The European Union’s executive outlined plans on Wednesday to raise more than $140 billion from energy firms to help shield households and businesses from soaring prices that threaten economic recession and insolvencies.
European gas and power prices have rocketed this year as Russia cut fuel exports to retaliate for Western sanctions over its invasion of Ukraine, leaving many struggling to pay bills and utilities grappling with a liquidity crunch.
The European Central Bank’s chief economist said these higher prices remain a “dominant driving force of inflation” in the euro zone.
European governments have responded with measures ranging from capping consumer electricity and gas prices to offering credit and guarantees to power providers at risk of collapse.

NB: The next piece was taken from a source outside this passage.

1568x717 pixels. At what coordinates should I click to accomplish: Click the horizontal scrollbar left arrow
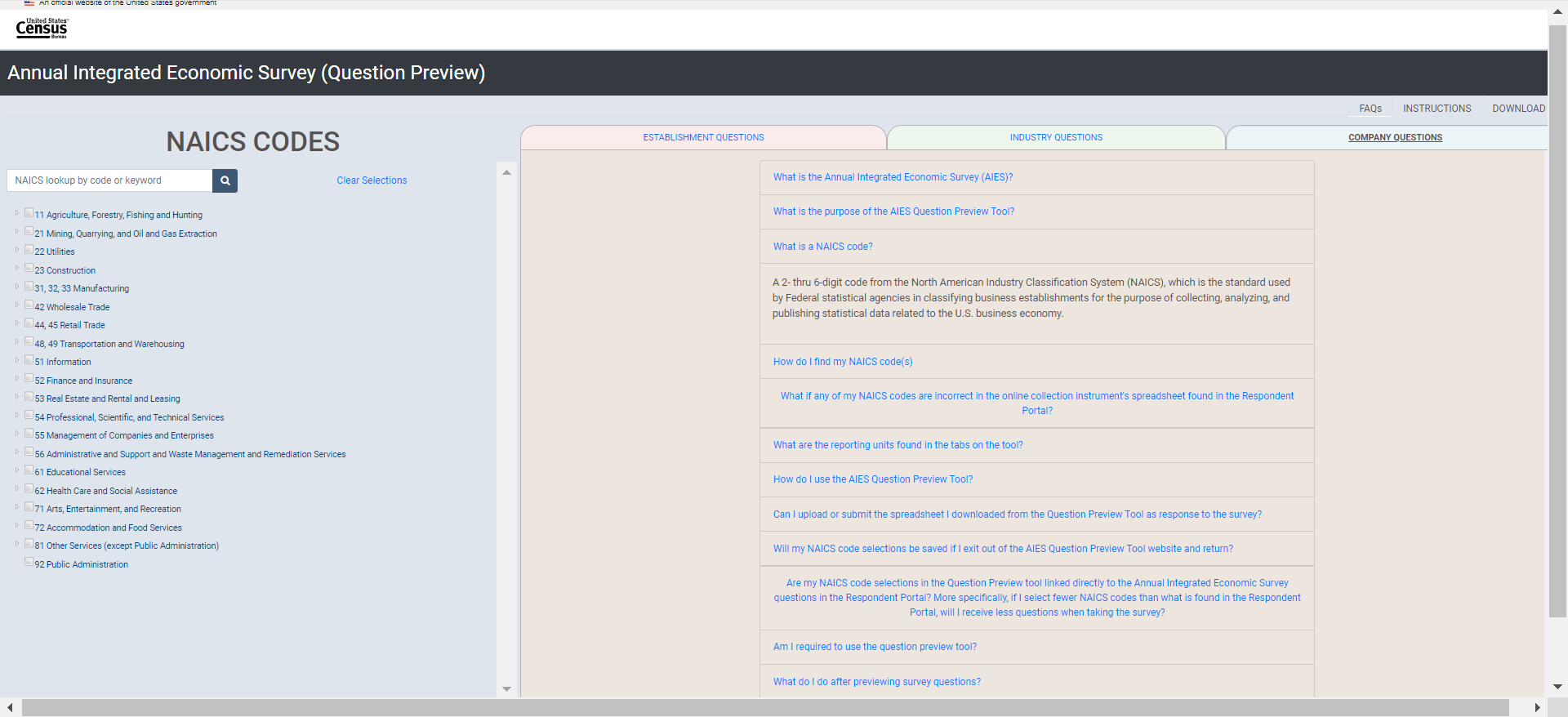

“EU Member States have already invested billions of euros to assist vulnerable households. But we know this will not be enough,” European Commission President Ursula von der Leyen told the European Parliament.
In separate steps to try and protect consumers from record-high inflation, France announced new energy price caps for 2023 and Denmark prepared its own temporary ceilings on energy bills.
And in Germany, Uniper, its largest importer of Russian gas, said the government could take a controlling stake to help it cope with the crisis, and a local utilities industry group warned of insolvencies among power companies.
The European Commission’s proposal includes capping revenues from electricity generators that have gained from higher prices but do not rely on gas. It also included measures to force fossil fuel firms to share windfall profits from energy sales.
“In these times it is wrong to receive extraordinary record revenues and profits benefiting from war and on the back of our consumers,” von der Leyen said.
National governments would be responsible for recouping the excess revenue and rechannelling it into measures that could include lowering electricity bills, or helping consumers invest in energy saving measures such as home insulation.